TORONTO
- Robin Williams lied to me 22 years ago. Now he's
sorry.
The
irascible comedian, in Toronto at the film festival
for the premiere of his Polish Holocaust film Jakob
The Liar, plays the liar in the film, which played
as a gala last night .
In
interviews earlier in the day, Williams is asked if
he could remember telling any whoppers himself in
real life.
"The
biggest lie?" he blurts out. "I did tell
a fairly large lie. It was years ago. It was one of
my first interviews."
The
lie? "That I was born in Scotland! I said I was
born in Edinburgh. For years later it came back to
bite me in the ass."
Where
was he? Toronto. The original interviewer? It was
me, when I worked at The Toronto Star. I tell Williams
that. He's astonished. "It was you? Aye! You
Scottish bastard!"
Williams
admits he was likely under the influence of dope during
the interview, which took place at Mark Breslin's
Yuk Yuk's at 3 a.m. after an impromptu stand-up comedy
show in the original Toronto club downtown -- 22 years
ago. This was before Williams was famous, just before
Mork & Mindy.
'HERBAL ESSENCE'
"If
you're talking those days, I was still enjoying the
herbal essence," Williams says now with a sheepish
grin.
He
got the idea to lie from Marlon Brando. "I'd
read an article that Brando used to make up this incredible
biography, saying that he's been born in Manchuria
or he'd been raised by Jews in Shanghai. It was just
this very strange thing that he kept building on and
I thought I'd try it."
Meanwhile,
Williams, the son of an auto company executive, actually
is American-born. "I'm so sorry," he says,
doing a big-eyed puppy-dog routine as he fixes his
gaze on mine. "I was born in Chicago in 1951
-- that's true!"
In
the new film, which opens commercially next week,
Williams plays a Jewish pancake vendor imprisoned
in a Polish ghetto. He overhears a Nazi radio broadcast
that implies there is good news, that the Germans
are in retreat late in World War II. As he spreads
the news, making people happy, Williams starts to
make up more news to keep them happy.
"This
thing is basically a drama with moments of humour,
not even comedy," Williams says. "If it
is comedy, it is ironic."
The
humour was the fuel these people used to keep themselves
alive, says Williams. But he was careful with the
project, until Jewish advisers told him to go for
it.
"People
said do it, don't be afraid, create the reality and
then you honour the memory."
Williams,
who has always mixed serious and comedic roles, says
Jakob The Liar is not a big statement about the actor
himself. "I wasn't trying to prove anything with
it. It was just a fascinating character in a complex
story. And no one knew about Life Is Beautiful. We
were making our movie at the same time, if not a little
before. I thought, why not try this?"
Williams
served as the executive producer. His wife, Marsha
Garces Williams, is the co-producer. This is his second-last
movie for at least a year. The last, which Williams
has already finished shooting, is his sci-fi robot
movie Bicentennial Man, due in December. Then he'll
quit -- for a while.
"I'm
going to go back and do standup," says the 48-year-old
Williams, who knows he has been accused of losing
his edge.
"If
I'm not funny then, then I have to give up. Because
there's no one to blame: 'Oh, it's the director, it's
the script.' No!"
Williams
plans to start workshopping his material this fall,
probably in some small San Francisco comedy club.

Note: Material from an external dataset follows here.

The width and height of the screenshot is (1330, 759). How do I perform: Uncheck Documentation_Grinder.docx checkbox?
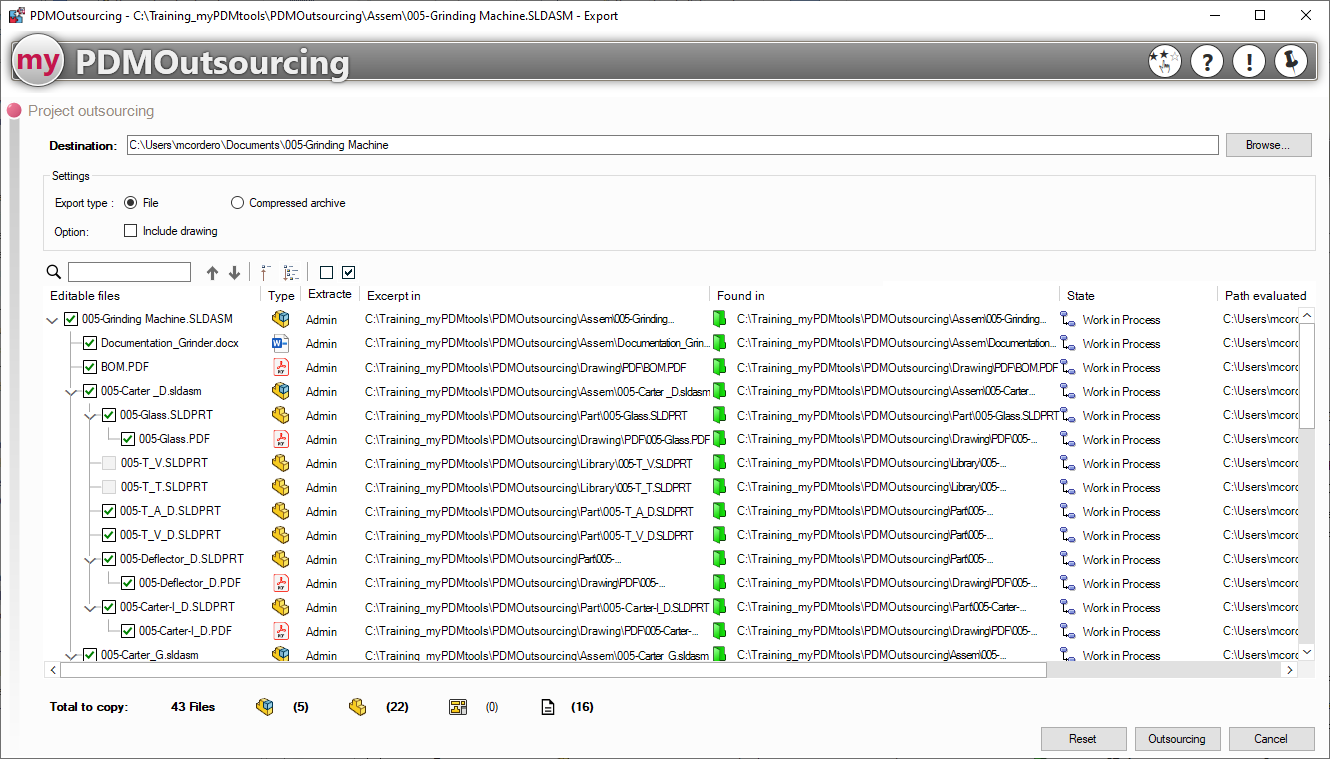pyautogui.click(x=90, y=343)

Then he'll take it on the road. He hopes to develop
more mature material than before.
"The
one thing I do want to get away from, for the sake
of my own growth, is the number of dick jokes per
square inch. I want to raise my consciousness and
step up and talk about many other things."
Not
that he's going to be tame. "I'm not saying that
I'll be like a Ken doll. Sexuality -- it is something
wonderful to talk about, especially when you get to
48."
He
gives a for-instance: "It's amazing that they've
developed a pill to give you a hard-on for a day but
they don't have one to increase your thought processes.

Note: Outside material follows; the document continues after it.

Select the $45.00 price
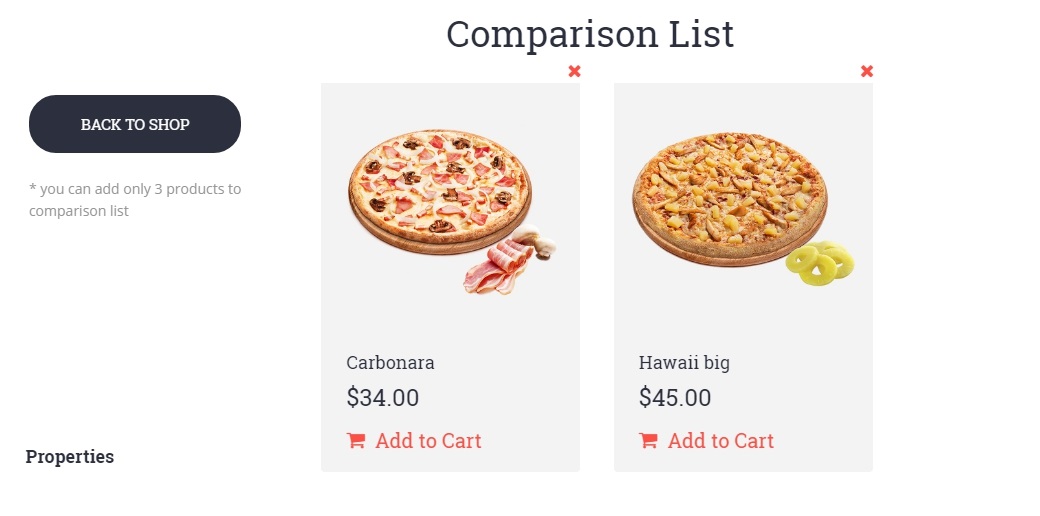Screen dimensions: 1040x516 click(x=675, y=398)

A guy goes: 'I'd rather have a stiff dick than a big
mind!' Amazing."
FEARLESSNESS
Williams
decided to return to standup a month ago. "It's
time. It's just time when you want to make a total
break in your life and just get back that kind of
fearlessness.
"People
say: 'You've lost your edge!' Okay, smartass, go back
to that one place where you have to have it or you're
dead!
"Jesus,
man, standup had a great purpose for me. It was very
therapeutic for me when I started. Now it's fun to
try to get back out and see what I've got to say,
try to get back to that same mindset where it really
had a purpose."
Back
to the days when he lied to me -- for the fun of it.